Exercise aim » Of all the lines in the entries below, give again exactly those starting at the line containing "This screenshot has height=742, width=1218." and ending at the line containing "Reload the page using refresh icon", both ends included, and no others.

======== Data shown

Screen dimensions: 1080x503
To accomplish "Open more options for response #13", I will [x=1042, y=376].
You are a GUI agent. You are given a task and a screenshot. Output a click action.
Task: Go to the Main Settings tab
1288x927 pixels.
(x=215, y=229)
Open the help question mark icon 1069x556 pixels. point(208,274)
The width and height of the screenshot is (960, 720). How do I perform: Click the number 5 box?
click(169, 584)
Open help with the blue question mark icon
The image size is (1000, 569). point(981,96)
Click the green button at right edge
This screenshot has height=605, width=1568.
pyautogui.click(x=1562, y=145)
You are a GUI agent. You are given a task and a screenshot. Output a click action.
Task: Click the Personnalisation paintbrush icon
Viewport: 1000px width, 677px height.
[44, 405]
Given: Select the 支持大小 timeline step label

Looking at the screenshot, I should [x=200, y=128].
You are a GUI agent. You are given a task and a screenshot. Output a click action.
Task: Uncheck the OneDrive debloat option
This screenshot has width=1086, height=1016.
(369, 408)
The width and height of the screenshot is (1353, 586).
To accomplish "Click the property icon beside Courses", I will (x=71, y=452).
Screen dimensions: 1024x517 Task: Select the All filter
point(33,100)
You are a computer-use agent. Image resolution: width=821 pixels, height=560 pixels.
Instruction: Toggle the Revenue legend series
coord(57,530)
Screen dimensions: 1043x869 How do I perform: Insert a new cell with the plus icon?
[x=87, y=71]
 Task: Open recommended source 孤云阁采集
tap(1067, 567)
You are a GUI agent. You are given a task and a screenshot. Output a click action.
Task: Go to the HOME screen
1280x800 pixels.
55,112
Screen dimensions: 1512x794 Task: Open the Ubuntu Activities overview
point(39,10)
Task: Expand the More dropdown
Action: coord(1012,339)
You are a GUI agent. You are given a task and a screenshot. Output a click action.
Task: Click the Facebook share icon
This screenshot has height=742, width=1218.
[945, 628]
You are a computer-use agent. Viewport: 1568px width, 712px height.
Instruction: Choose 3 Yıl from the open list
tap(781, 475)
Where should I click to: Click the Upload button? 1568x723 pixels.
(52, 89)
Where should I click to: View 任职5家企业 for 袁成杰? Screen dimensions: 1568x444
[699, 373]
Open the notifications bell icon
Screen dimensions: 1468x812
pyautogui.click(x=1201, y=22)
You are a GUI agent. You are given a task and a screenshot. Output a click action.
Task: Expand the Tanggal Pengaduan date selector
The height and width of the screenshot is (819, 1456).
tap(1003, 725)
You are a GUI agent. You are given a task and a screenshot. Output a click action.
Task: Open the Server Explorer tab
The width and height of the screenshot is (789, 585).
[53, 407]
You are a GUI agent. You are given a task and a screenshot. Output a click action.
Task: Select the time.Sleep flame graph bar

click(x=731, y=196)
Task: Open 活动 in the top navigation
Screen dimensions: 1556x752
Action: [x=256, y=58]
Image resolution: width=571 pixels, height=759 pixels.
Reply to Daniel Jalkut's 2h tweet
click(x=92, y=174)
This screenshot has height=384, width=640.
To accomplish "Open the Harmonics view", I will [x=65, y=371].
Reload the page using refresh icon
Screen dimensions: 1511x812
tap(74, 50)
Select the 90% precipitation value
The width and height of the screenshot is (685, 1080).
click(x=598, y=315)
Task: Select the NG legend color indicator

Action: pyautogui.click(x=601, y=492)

================

Solution below »
This screenshot has height=742, width=1218.
[945, 628]
You are a computer-use agent. Viewport: 1568px width, 712px height.
Instruction: Choose 3 Yıl from the open list
tap(781, 475)
Where should I click to: Click the Upload button? 1568x723 pixels.
(52, 89)
Where should I click to: View 任职5家企业 for 袁成杰? Screen dimensions: 1568x444
[699, 373]
Open the notifications bell icon
Screen dimensions: 1468x812
pyautogui.click(x=1201, y=22)
You are a GUI agent. You are given a task and a screenshot. Output a click action.
Task: Expand the Tanggal Pengaduan date selector
The height and width of the screenshot is (819, 1456).
tap(1003, 725)
You are a GUI agent. You are given a task and a screenshot. Output a click action.
Task: Open the Server Explorer tab
The width and height of the screenshot is (789, 585).
[53, 407]
You are a GUI agent. You are given a task and a screenshot. Output a click action.
Task: Select the time.Sleep flame graph bar

click(x=731, y=196)
Task: Open 活动 in the top navigation
Screen dimensions: 1556x752
Action: [x=256, y=58]
Image resolution: width=571 pixels, height=759 pixels.
Reply to Daniel Jalkut's 2h tweet
click(x=92, y=174)
This screenshot has height=384, width=640.
To accomplish "Open the Harmonics view", I will [x=65, y=371].
Reload the page using refresh icon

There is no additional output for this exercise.